**YOUR INSTRUCTIONS**
From the lines below, copy out each one that contains the string "width", treating uppercase and lowercase letters as distinct.

>> start EXCERPTED RECORDS

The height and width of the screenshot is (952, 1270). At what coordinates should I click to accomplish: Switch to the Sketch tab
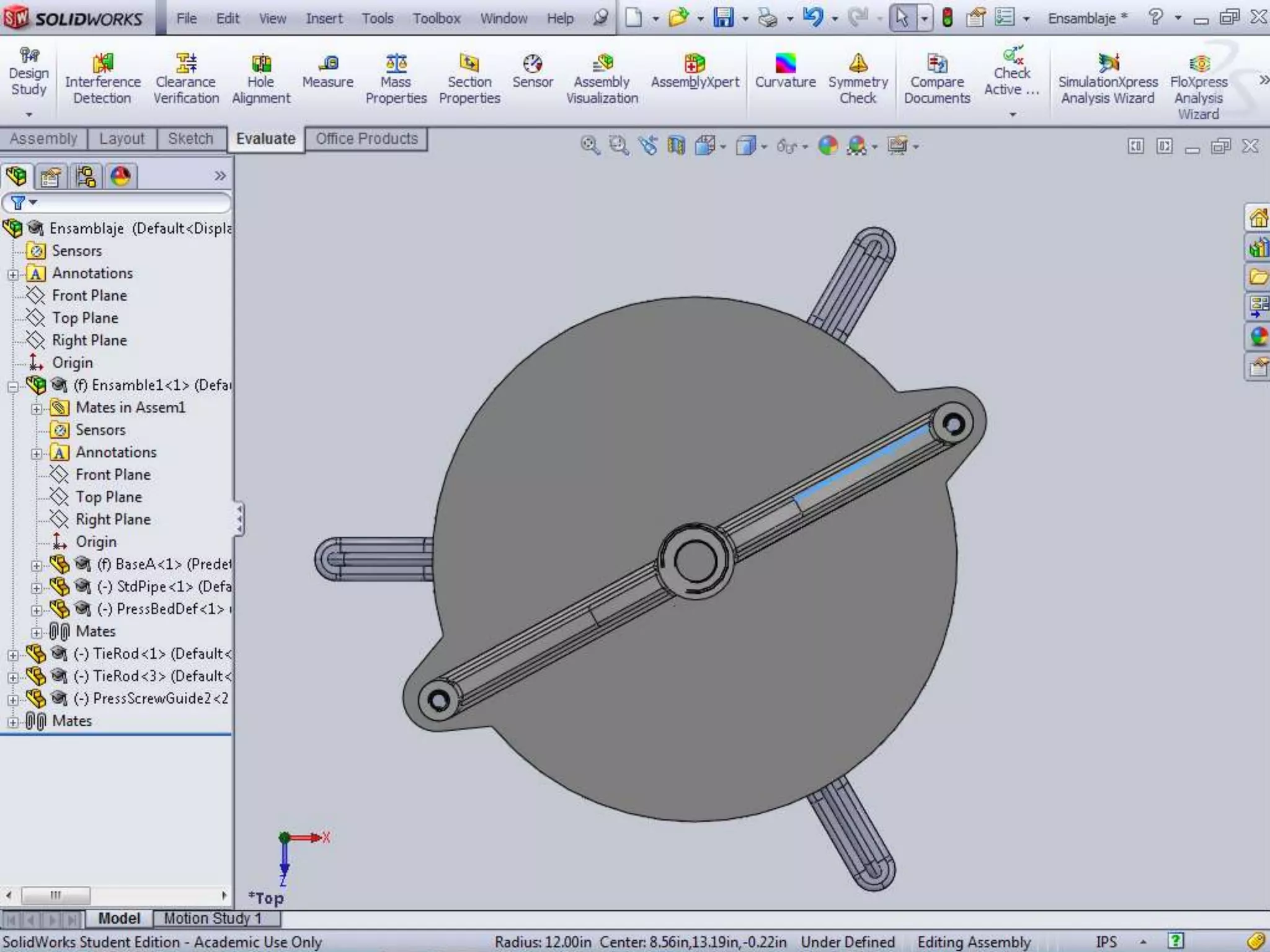click(x=190, y=139)
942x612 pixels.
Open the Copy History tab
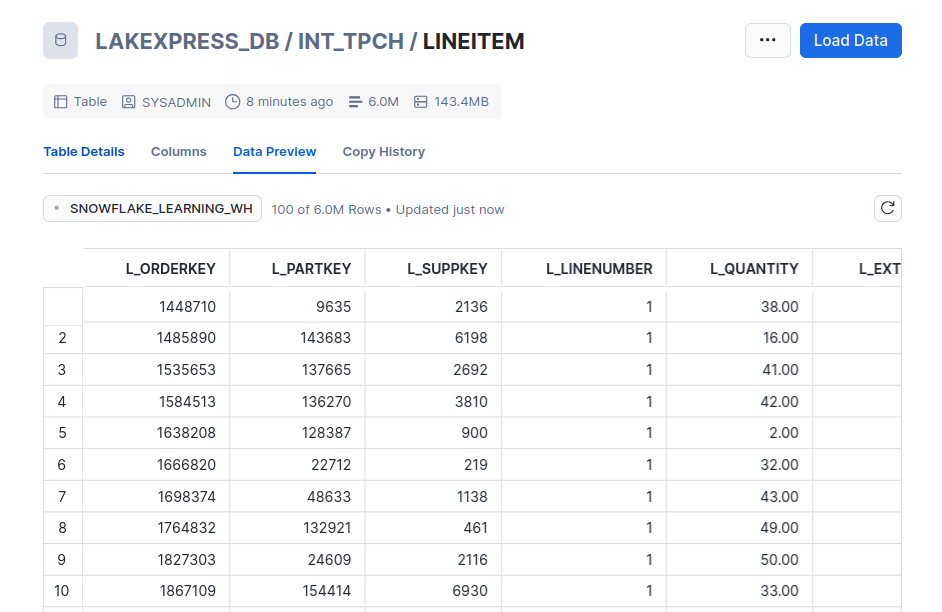(383, 151)
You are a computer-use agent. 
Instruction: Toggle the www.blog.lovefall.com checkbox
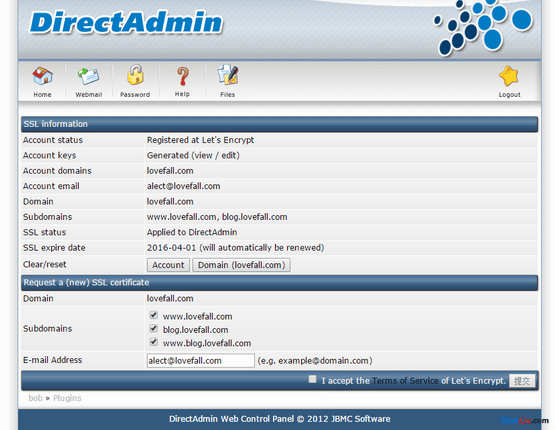pyautogui.click(x=153, y=342)
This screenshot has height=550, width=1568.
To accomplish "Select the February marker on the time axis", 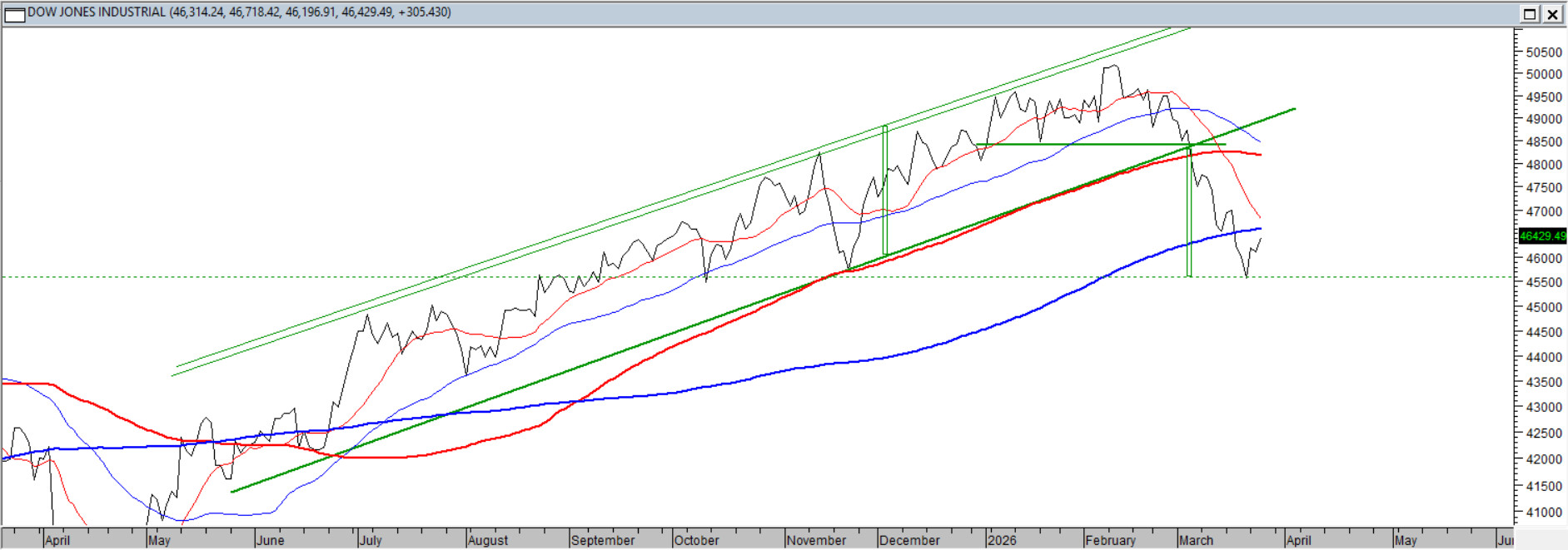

>> end EXCERPTED RECORDS

**RESPONSE**
The height and width of the screenshot is (952, 1270). At what coordinates should I click to accomplish: Switch to the Sketch tab
This screenshot has height=550, width=1568.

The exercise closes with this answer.